Data extracts |
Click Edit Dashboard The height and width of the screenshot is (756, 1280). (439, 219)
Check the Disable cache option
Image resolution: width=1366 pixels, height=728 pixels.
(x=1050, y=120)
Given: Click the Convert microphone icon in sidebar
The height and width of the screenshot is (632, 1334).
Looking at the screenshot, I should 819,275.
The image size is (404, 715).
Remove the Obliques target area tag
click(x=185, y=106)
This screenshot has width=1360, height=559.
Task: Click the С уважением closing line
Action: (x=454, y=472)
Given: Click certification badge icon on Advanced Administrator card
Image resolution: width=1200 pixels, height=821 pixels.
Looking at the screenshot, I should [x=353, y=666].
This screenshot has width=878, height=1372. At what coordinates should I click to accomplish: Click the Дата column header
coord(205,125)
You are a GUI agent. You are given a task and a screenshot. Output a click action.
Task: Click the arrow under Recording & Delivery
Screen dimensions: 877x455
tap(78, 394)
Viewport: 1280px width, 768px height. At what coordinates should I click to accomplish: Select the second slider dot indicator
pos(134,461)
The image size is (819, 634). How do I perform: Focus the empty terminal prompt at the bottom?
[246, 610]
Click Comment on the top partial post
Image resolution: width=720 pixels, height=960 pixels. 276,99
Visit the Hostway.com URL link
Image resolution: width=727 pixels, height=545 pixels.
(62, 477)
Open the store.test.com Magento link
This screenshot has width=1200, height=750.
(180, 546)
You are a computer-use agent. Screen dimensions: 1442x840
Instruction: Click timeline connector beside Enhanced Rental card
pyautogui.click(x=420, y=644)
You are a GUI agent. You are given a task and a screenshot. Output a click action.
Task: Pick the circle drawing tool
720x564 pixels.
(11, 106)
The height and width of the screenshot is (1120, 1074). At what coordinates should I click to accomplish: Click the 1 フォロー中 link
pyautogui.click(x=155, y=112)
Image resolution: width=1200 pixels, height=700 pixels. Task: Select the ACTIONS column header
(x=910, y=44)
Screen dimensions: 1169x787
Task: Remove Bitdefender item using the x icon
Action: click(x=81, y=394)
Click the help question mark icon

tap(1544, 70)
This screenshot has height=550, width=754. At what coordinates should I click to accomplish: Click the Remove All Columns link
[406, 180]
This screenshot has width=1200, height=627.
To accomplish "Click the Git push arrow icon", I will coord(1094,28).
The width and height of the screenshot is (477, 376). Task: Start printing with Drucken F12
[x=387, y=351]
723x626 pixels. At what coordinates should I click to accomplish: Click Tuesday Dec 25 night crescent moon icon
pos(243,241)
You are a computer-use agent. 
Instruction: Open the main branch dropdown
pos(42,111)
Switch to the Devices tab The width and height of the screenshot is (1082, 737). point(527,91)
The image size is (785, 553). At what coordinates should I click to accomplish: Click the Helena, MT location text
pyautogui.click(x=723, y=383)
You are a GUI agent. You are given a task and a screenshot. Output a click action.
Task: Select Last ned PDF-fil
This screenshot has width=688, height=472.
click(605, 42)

Work task | Your response should be made up of the lines in the data that contain the word "computer".

Written solution |
You are a computer-use agent. Screen dimensions: 1442x840
You are a computer-use agent. 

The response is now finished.